(ABOUT THIS EXERCISE)
Return every line of the entries that includes the word "Image".

(DATA IN THIS EXERCISE)
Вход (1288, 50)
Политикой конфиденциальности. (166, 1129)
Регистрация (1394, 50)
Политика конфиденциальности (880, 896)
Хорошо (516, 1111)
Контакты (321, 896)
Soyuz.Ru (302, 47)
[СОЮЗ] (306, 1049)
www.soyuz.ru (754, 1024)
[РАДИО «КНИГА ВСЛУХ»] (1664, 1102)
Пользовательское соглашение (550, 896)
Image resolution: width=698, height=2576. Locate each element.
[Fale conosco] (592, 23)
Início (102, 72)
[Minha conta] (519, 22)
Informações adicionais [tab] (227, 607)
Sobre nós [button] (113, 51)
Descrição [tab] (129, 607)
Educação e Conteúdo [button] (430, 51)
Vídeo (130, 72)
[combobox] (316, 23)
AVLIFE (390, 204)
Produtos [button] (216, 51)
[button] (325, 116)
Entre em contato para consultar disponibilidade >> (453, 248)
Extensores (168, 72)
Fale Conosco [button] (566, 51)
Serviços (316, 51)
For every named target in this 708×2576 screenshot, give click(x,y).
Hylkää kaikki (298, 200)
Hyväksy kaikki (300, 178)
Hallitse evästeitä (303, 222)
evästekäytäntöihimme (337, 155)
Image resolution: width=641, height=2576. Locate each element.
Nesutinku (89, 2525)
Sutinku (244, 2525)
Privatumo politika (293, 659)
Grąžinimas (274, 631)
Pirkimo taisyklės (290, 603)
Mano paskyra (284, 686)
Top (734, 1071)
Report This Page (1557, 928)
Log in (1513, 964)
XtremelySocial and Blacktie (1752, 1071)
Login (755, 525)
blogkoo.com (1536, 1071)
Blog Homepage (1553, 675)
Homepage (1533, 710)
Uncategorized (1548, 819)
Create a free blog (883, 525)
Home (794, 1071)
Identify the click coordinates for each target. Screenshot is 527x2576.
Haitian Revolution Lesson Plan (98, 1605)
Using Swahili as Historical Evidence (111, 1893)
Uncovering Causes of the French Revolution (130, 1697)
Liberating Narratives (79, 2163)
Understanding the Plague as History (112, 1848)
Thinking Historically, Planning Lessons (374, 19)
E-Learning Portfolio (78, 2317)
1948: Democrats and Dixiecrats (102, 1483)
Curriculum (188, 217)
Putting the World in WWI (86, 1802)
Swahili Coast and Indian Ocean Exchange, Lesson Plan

(FINAL ANSWER)
Image resolution: width=698, height=2576. Locate each element.
Image resolution: width=641, height=2576. Locate each element.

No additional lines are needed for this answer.